Testo del documento:

********

DOSSIER CANADA - LA RESISTENZA VERDE DEI NATIVI AMERICANI

Per salvare i salmoni dello Skeena

Testi di Paola Rosà, foto e video di Antonio Senter.

Il fascio di gasdotti progettati per alimentare gli impianti di liquefazione dislocati sulla costa pacifica, tra gli isolotti di Prince Rupert e il fiordo di Kitimat, si troverebbe ad attraversare le zone impervie e disabitate del bacino dello Skeena e delle montagne di Hazelton, un’area ampia quanto la Svizzera ma con appena 60mila residenti concentrati nelle cittadine lungo la Highway 16. Un’area che, tra miniere di carbone e gasdotti, è diventata un corridoio ambito dalle multinazionali e dal governo provinciale, tenuto a stringere accordi con le varie tribù dei Gitxsan First Nation.

********

Dati forniti:
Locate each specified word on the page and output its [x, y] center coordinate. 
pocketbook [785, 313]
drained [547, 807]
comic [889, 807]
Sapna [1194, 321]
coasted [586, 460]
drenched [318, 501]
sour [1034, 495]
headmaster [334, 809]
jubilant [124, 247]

********

Cosa farai:
**1.** Nel paragrafo del testo sui salmoni dello Skeena che comincia con "Il fascio di gasdotti", elenca tutti i nomi propri geografici (luoghi, paesi e strade).
**2.** Estrai dal testo sui salmoni dello Skeena il passo compreso tra "Per salvare i" e "Gitxsan First Nation.", estremi inclusi.

Le soluzioni:
**1.** Prince Rupert, Kitimat, Skeena, Hazelton, Svizzera, Highway 16

**2.**
Per salvare i salmoni dello Skeena

Testi di Paola Rosà, foto e video di Antonio Senter.

Il fascio di gasdotti progettati per alimentare gli impianti di liquefazione dislocati sulla costa pacifica, tra gli isolotti di Prince Rupert e il fiordo di Kitimat, si troverebbe ad attraversare le zone impervie e disabitate del bacino dello Skeena e delle montagne di Hazelton, un’area ampia quanto la Svizzera ma con appena 60mila residenti concentrati nelle cittadine lungo la Highway 16. Un’area che, tra miniere di carbone e gasdotti, è diventata un corridoio ambito dalle multinazionali e dal governo provinciale, tenuto a stringere accordi con le varie tribù dei Gitxsan First Nation.